Wood floors rock. They are a girl’s best friend. They are especially noteworthy if you are one of the 51 percent of women in the United States who, according to 2005 statistics from the Census Bureau, are living single.

With wood floors, you can just slide that hulk of an entertainment center anywhere you want it to go. With flat-screen televisions getting hung up on walls and over fireplaces, designers have just gone ahead and dismissed entertainment centers and armoires as passe, leaving many of us in a design dilemma about our so-called outdated stuff.

But being the independent sort that I am, I decided I’m going to do my part for the environment and instead of buying new stuff, hold onto my double-decker rosewood entertainment center and give it an entirely fresh look simply by moving it into a different scene at the other end of the room.

If I had wall-to-wall carpet, I couldn’t even have this thought freely. But my wood floors have freed my mind to design with abandon by moving my entertainment center about. All I need do is empty it, get big pieces of felt under each end to protect the floor and start slowly shoving, and inch by inch, it will be where I want it to be.

There are all sorts of ways we women — and you guys too — can help ourselves in a single situation. Sliders are another cool help-yourself product. I believe they were actually designed with women in mind. They come in different sizes and shapes to go under chair legs as well as awkward, bulky furniture, making it easy to move single-handedly.

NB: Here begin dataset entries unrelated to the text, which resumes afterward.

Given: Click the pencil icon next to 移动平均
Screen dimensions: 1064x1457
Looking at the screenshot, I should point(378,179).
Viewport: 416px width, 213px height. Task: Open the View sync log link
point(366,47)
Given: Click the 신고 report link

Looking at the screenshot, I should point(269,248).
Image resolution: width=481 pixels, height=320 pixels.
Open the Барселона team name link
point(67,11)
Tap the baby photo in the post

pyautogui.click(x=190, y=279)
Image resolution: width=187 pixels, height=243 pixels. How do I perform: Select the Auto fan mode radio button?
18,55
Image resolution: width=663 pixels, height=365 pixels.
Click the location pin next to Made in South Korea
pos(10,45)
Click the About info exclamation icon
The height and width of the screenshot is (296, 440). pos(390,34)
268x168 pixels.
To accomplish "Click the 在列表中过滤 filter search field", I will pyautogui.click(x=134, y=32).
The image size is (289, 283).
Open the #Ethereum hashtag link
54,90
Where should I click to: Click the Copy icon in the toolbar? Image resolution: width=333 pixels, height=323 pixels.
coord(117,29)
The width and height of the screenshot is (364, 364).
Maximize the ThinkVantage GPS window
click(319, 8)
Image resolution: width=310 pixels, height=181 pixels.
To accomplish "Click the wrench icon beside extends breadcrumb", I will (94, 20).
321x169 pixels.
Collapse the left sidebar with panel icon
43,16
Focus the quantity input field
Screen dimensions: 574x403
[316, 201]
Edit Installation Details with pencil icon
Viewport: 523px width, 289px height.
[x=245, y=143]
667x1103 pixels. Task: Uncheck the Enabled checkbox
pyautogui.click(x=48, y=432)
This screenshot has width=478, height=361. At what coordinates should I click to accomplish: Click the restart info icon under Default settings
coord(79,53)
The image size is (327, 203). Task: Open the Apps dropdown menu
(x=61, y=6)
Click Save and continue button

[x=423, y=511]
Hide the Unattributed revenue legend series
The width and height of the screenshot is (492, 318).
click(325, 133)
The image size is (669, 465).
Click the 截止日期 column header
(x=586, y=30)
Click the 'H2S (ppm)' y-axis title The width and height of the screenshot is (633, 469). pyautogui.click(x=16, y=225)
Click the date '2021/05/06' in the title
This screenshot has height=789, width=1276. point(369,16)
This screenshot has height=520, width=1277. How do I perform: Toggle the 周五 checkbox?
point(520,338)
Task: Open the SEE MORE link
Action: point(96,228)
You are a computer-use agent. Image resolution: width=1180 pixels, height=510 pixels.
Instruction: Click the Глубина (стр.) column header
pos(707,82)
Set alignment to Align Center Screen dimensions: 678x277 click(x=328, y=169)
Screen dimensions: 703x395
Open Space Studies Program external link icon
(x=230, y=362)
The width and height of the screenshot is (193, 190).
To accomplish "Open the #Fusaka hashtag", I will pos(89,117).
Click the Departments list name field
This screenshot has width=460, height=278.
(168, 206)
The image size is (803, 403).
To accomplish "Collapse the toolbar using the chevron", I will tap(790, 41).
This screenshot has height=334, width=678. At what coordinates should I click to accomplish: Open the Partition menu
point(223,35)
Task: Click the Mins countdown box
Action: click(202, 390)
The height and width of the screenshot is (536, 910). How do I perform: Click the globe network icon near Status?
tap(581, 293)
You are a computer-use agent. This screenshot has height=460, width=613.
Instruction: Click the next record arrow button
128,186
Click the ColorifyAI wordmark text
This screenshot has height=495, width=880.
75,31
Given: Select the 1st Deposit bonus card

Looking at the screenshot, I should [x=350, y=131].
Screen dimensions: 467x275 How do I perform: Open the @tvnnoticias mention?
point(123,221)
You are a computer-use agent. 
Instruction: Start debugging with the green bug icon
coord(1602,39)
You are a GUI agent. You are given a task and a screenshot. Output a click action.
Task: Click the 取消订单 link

Now, if my story has given you floor envy and you’d like to remove that old wall-to-wall carpet and replace with girl-friendly wood, here are some things to think about:

First, determine where you are going to put the carpet, how are you going to dispose of it. Talk among manufacturers about carpet recycling started to come about in the late 1990s when it was discovered that about 1.8 billion tons of carpet ends up in landfills. But it didn’t get very far, apparently. While the carpet supposedly has a seven-to-10-year life in our homes, its estimated life in a landfill is 20,000 years.

One idea for unwanted carpet in great condition is to see if an organization that does home remodeling for low-income families accepts such donations. Also, used carpet may be welcomed at shelters. Check the business directory to see if there is a carpet recovery, recycling and reuse program in your area. Also, check with your local government’s waste disposal program.

On the Web there is Carpet America Recovery Effort (CARE) at, which has a map with locations in the country where some carpet recovery may be practiced.

However, if you decide to dispose of it, you will have to remove it yourself. Remove as much furniture as possible out of the room. Wear heavy gloves. Start at the wall and pull the carpet up from the tack strip.

If donating for reuse, roll it up as you pull it free and tie with cord. If it’s destined for a recycling program or the landfill, use a box cutter and cut the loosened carpet into manageable sizes and stack them. Then, think about life with the ease of wood.